PROGNOZA DŁUGOTERMINOWA: NADCHODZĄ PIERWSZE UPAŁY
31.05.2015
Po wielu mokrych i zimnych dniach, pod koniec tygodnia aura w końcu zaczęła się poprawiać. Wyszło Słońce, a temperatura nieco wzrosła. Czy to tylko krótkotrwała poprawa, czy ciepło zagości u nas już na dobre? Zapraszamy na najnowszą prognozę pogody długoterminową.
GORĄCY I BURZOWY POCZĄTEK TYGODNIA
Nadchodzące trzy dni przyniosą nam idealną aurę, jak na początek czerwca. Temperatura ustabilizuje się i średnio wynosić będzie od 15-19 stopni nad morzem, 20-22 na północy do 23-27 st.
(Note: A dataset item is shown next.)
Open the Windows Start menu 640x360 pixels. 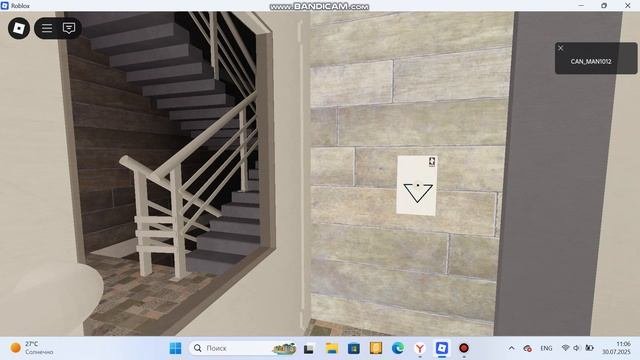[x=176, y=348]
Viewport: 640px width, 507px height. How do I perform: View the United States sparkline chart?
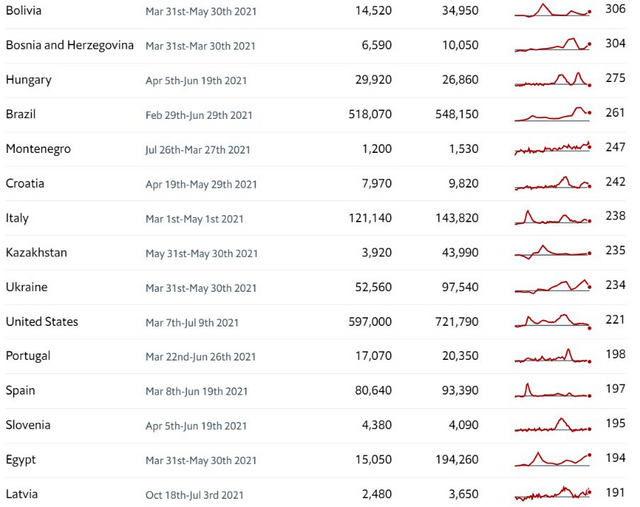(x=553, y=321)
C. na pozostałym obszarze RP. Nie wykluczamy jednak, że punktowo będzie jeszcze cieplej - blisko 30 kresek!
Tradycyjnie, wraz z gorącem nadejdą burze. Grzmieć ma zwłaszcza jutro i we wtorek w dzielnicach wschodnich, centralnych i południowych. Zjawiskom towarzyszyć mogą ulewne opady deszczu do 20-30 mm, wiatr w porywach do 70-80 km/h i niezbyt duży grad o średnicy 1-2 centymetrów.
Z kolei na zachodzie, Kujawach i Pomorzu burz najprawdopodobniej nie spotkamy. Skończy się co najwyżej na deszczu, ale nie spadnie go dużo - maksymalnie 3-10 mm, co na pewno nie zadowoli tamtejszych mieszkańców, którzy zmagają się od wielu tygodni z posuchą.
IDEALNE BOŻE CIAŁO
Mniej więcej od środy/czwartku do soboty nad Polską zapanuje cudowna pogoda. Niemal w całym kraju będzie słonecznie, gdzieniegdzie wręcz bezchmurnie i bez opadów.
Jeśli chodzi o temperaturę, to w okolicach Bożego Ciała nieco się ochłodzi i słupki rtęci wskażą maksymalnie od 15-17 kresek na Wybrzeżu, 18-21 na północy do 22-26 stopni w głębi kraju, ale później ponownie zacznie się ocieplać i w sobotę prognozujemy już od 20-23 st. C. na Mazurach, 24-27 w centrum do 28-30 st. C. w województwach zachodnich i południowo-zachodnich. Oznacza to, że zaznamy tam pierwszego w tym sezonie upału. Bardzo późno, ale lepiej późno, niż wcale.
BURZOWA NIEDZIELA
Aktualne prognozy, które zapewne jeszcze się parę razy zmienią wskazują, że w niedzielę znajdzie się nad nami front atmosferyczny, który w wielu województwach przyniesie wzrost zachmurzenia, przelotne opady deszczu i burze, które mogą być stosunkowo silne, z dużą ilością wyładowań atmosferycznych, ulewami do 30 mm, wiatrem do 80 km/h i gradem o średnicy 2 centymetrów.
Po burzach na krańcach zachodnich i północno-zachodnich ochłodzi się i termometry pokażą maksymalnie 17-20 stopni. Z kolei tuż przed nawałnicami wleje się jeszcze gorętsza masa powietrza i głównie na wschód od linii Wisły temperatura osiągnie nawet 31-33 st. C.
KOLEJNE DNI DYNAMICZNE
W kolejnych dniach czeka nas bardzo zmienna pogoda. Przez często sunące przez nasze okolice chłodne fronty atmosferyczne będziemy narażeni na częste skoki temperatury. Jednego dnia słupki rtęci pokażą nawet 30-32 stopni, a następnego oziębi się o blisko 10-15 kresek. Ochłodzenie poprzedzi oczywiście przejście nawałnic z prawdziwego zdarzenia, z gradem, ulewami i silnym wiatrem, które mogą powodować zniszczenia.
Wszelkie znaki na niebie i na ziemi wskazują, że w drugiej połowie miesiąca nic w pogodzie się nie zmieni. Nie zabraknie zarówno upałów, podczas których szaleć będą nad nami potężne burze, jak i kilku dni chłodniejszych.